MintyCatLeaf · 22/10/2014 03:24

Also, I'm female, and I think we get away with more in that regard - for example, I feel far more free to comment on people's beautiful children/babies than the male doctors I work with (we have discussed this amongst ourselves), and I suppose I feel as though I'd get away with telling an elderly lady that she was looking well than my male colleagues might. I'd most likely only make a "growing old together" comment to a fellow young-ish female who was in a stable relationship and was aware that I was too, so his remark may have been a little odd.

Long and short, I don't really know!

Bulbasaur · 22/10/2014 03:49

I'd just take it at face value. He probably meant you two could continue to grow old and live a long life.

Darkandstormynight · 22/10/2014 04:02

I wonder if he meant he had the same condition as you and that was his way of telling you?
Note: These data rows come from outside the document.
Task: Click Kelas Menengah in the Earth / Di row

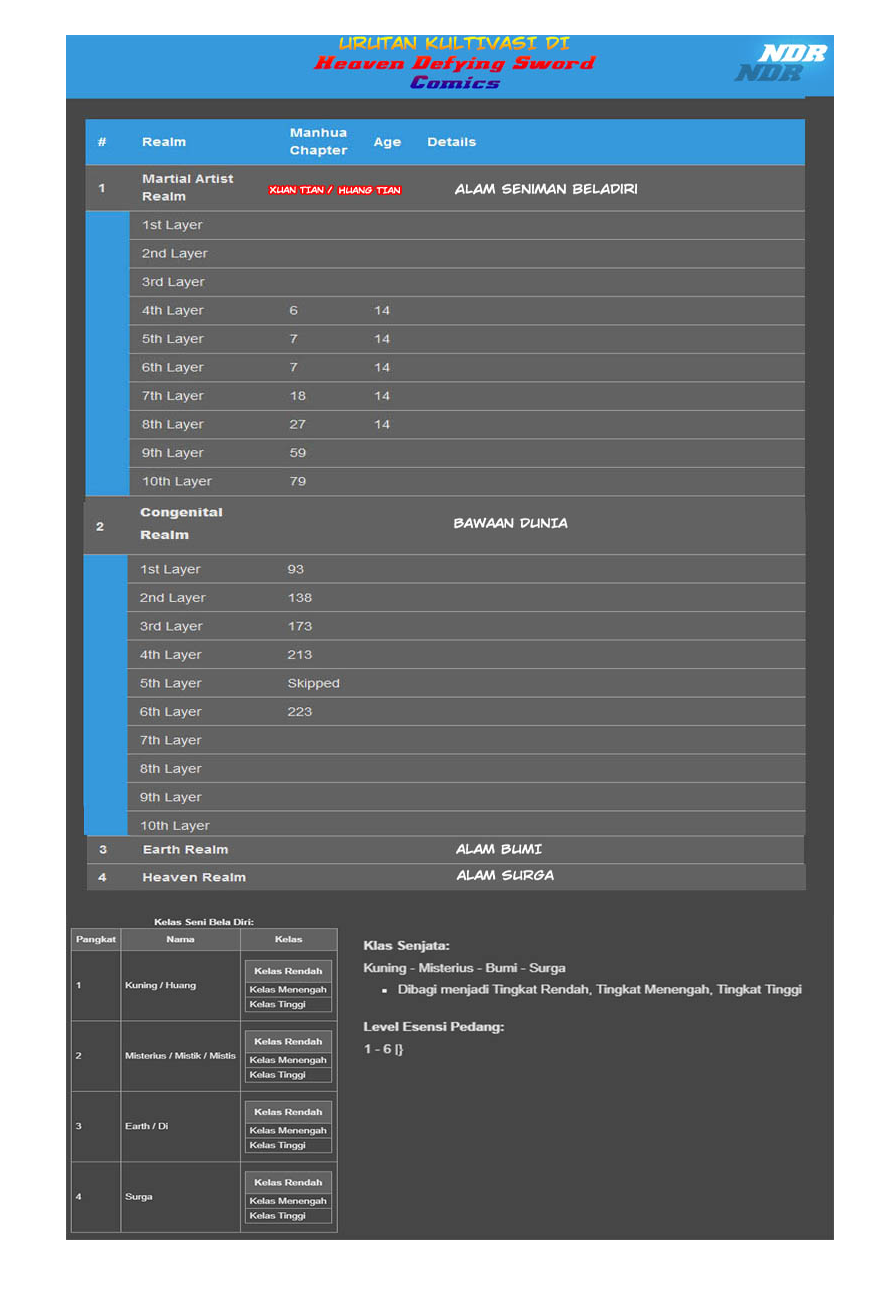Action: click(x=288, y=1130)
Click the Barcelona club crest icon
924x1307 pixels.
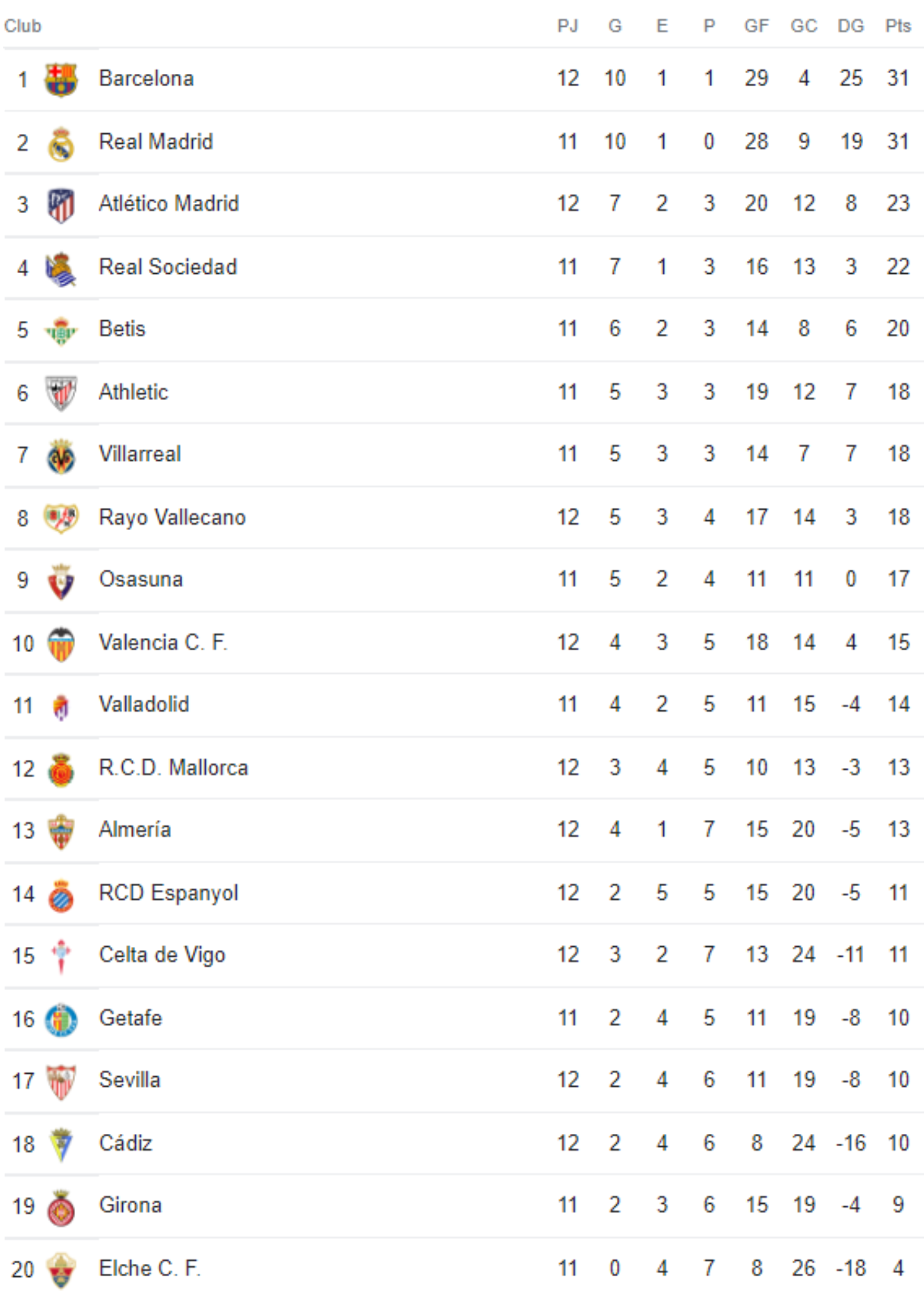61,80
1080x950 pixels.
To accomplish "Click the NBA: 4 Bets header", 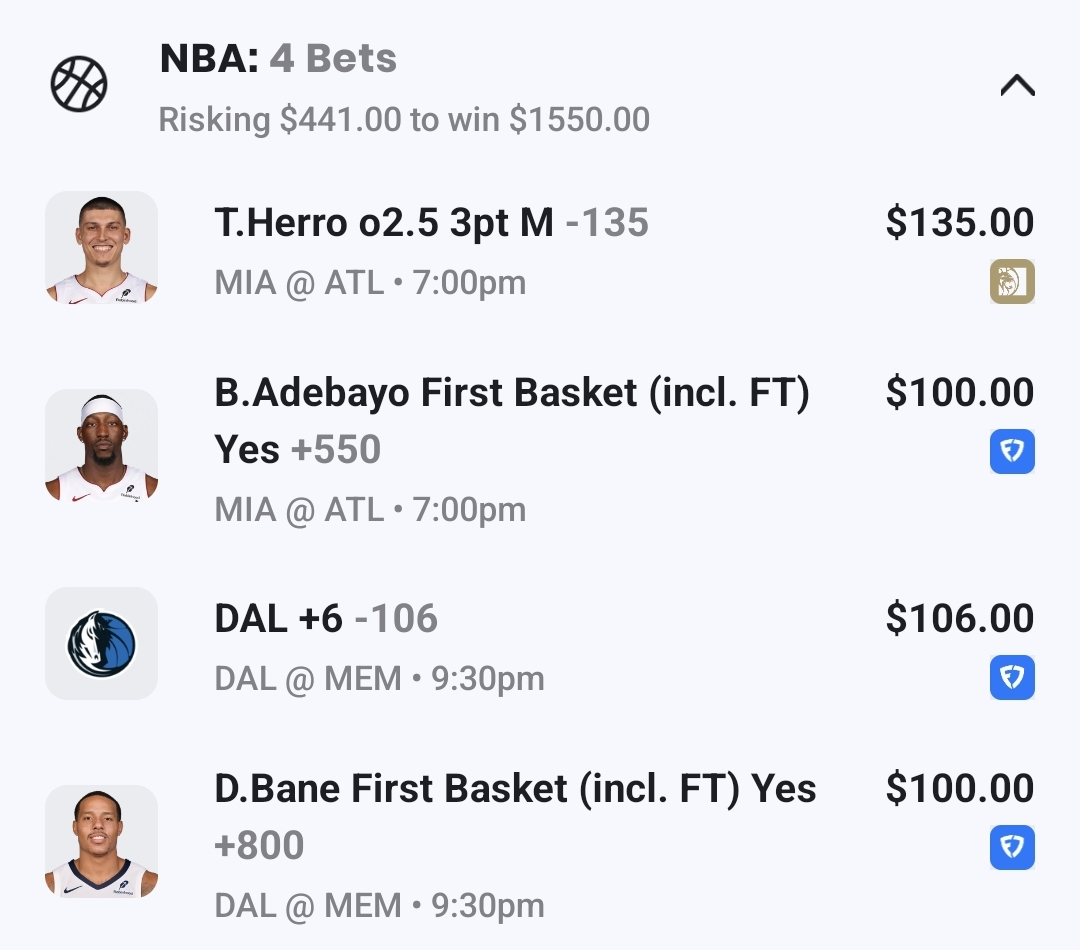I will 278,60.
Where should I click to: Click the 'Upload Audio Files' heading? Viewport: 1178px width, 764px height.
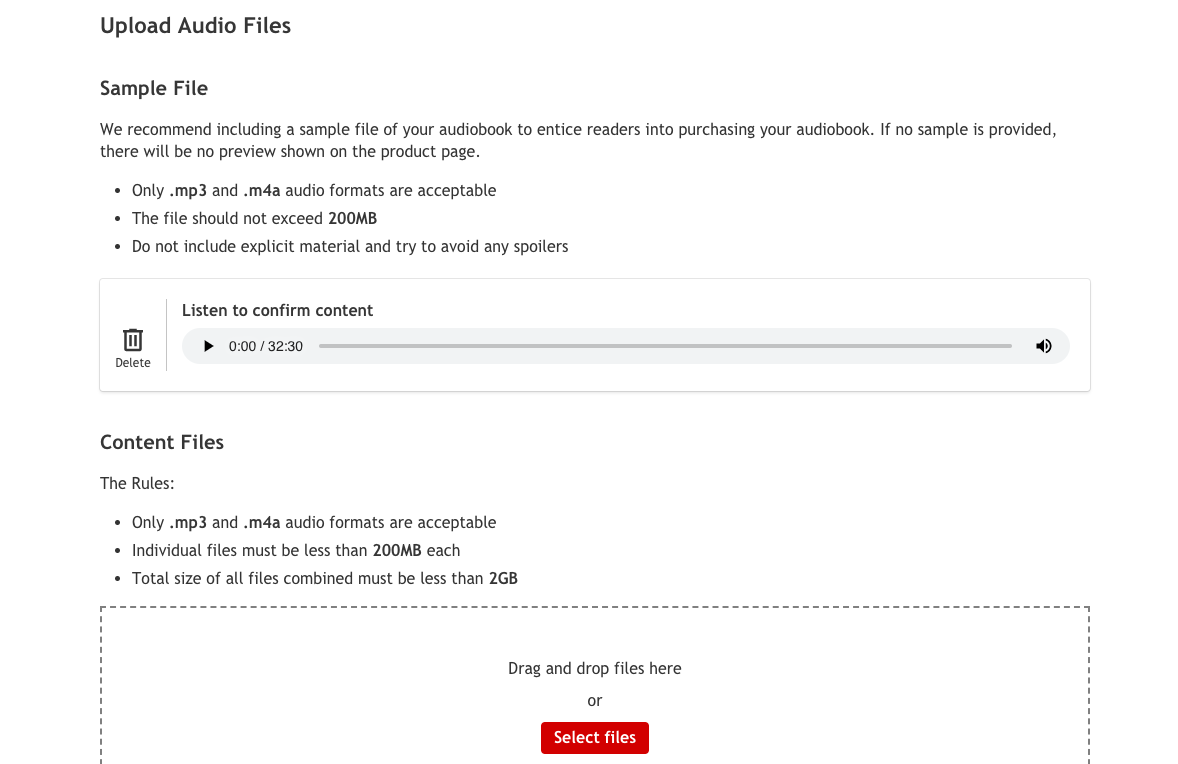pos(195,26)
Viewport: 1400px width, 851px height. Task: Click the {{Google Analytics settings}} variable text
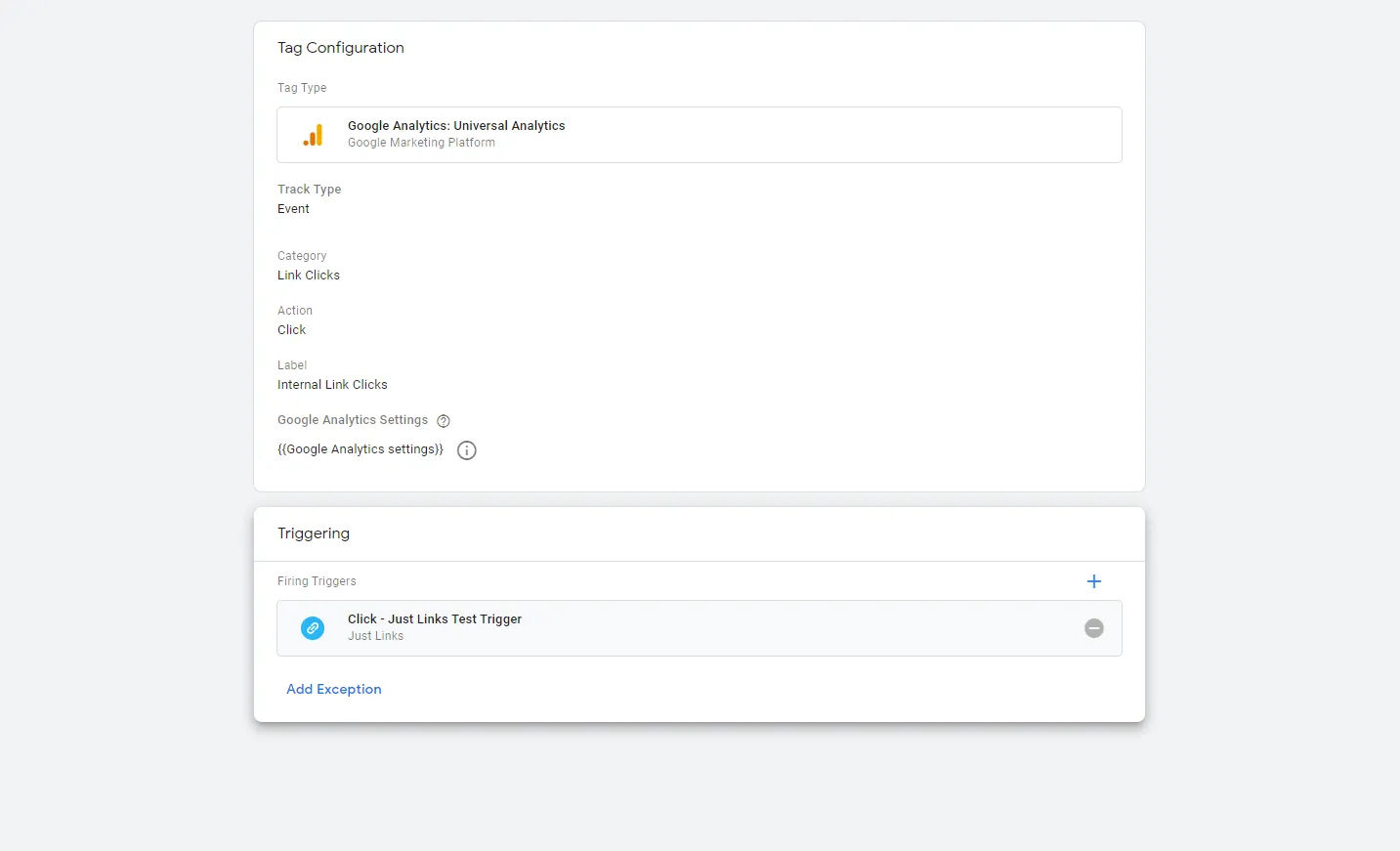click(x=361, y=449)
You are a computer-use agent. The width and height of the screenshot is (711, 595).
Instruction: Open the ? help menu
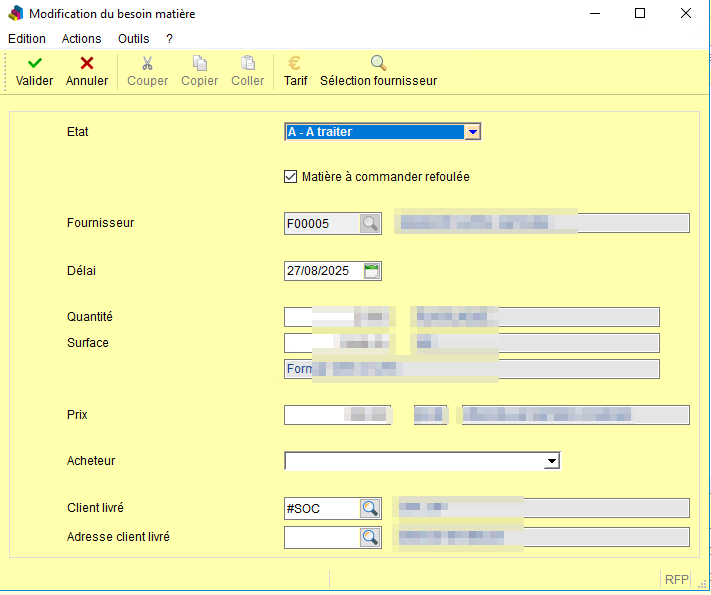[170, 39]
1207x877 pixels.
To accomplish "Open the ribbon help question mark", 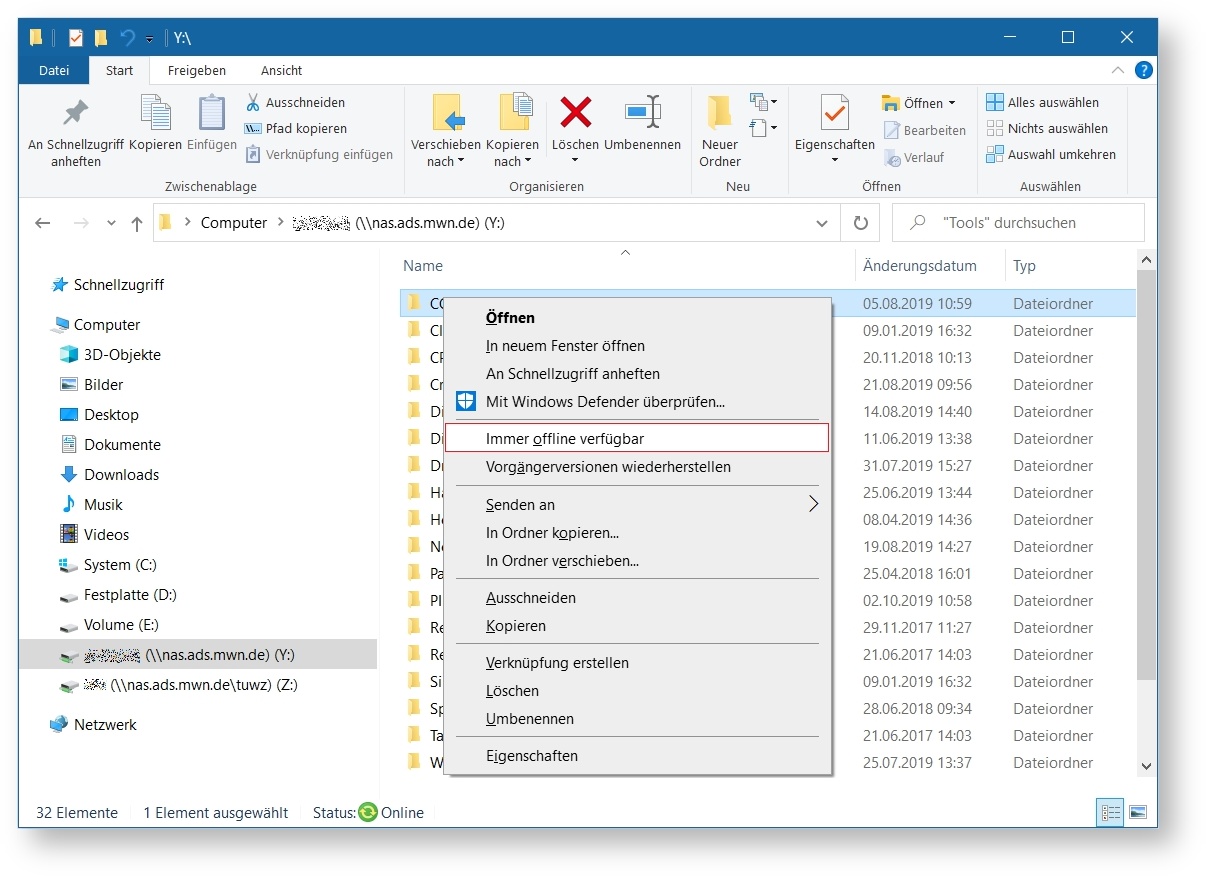I will pyautogui.click(x=1144, y=70).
Kind of like. 'I'm in the same boat'?

waithorse · 22/10/2014 06:05

I honestly think your overreacting. I wouldn't give a comment like that a second thought. It is very doubtful he was coming onto you.

Flump007 · 22/10/2014 06:34

I thonk I would have taken it as a daft off the cuff comment,perhaps referring to the fact he is doing hus job long term in that practice and you will be going once a year fir ever and ever.
Any romantic interest wouldn't enter my head on that comment alone I don't think.
Is it just this comment that has made you feel uncomfortable or are there other behaviours/comments that stand out too?
If its just tjus one off then I would be inclined to ignore.

Sunna · 22/10/2014 06:44

Over reaction. Just an off the cuff remark.

bigbluestars · 22/10/2014 06:46

I don't think it's odd at all. I also have a long term relationship with my GP and this remark would be perfectly normal. My GP and I have quite a human relationship, whilst he always retains a prefessional distance.

I would not have interpreted this in any way as a copme on or a romantic suggestion.

firesidechat · 22/10/2014 07:51

You are overthinking this.

The consultants words to my husband when he was first diagnosed with cancer were " we will grow old together". Exactly the same words as your doctor used. I'm fairly sure that he wasn't suggesting that they waltz off into the sunset together. Well not with me sitting there too. Grin Rather that they would be seeing a lot of each other for the foreseeable future and that he had a reasonable expectation of getting old. He probably says that to all his patients.

firesidechat · 22/10/2014 07:54

Oh and please don't ask to see a different doctor or take this further. I think you will look a bit silly to be honest.

hackmum · 22/10/2014 08:01

The phrase "maybe we could grow old together" has only one meaning. Why are people pretending otherwise?

It astonishes me the number of times posters on Mumsnet describe something offensive someone else has said or done, and other posters try to explain it away by telling the OP she must have misunderstood.